WRITTEN REQUEST:
Reproduce each of the following entries line for line, with no changes.

INFORMATION SHOWN:
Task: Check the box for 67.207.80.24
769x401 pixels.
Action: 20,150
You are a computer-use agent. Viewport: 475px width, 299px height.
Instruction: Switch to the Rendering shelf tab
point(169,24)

FINAL RESULT:
Task: Check the box for 67.207.80.24
769x401 pixels.
Action: 20,150
You are a computer-use agent. Viewport: 475px width, 299px height.
Instruction: Switch to the Rendering shelf tab
point(169,24)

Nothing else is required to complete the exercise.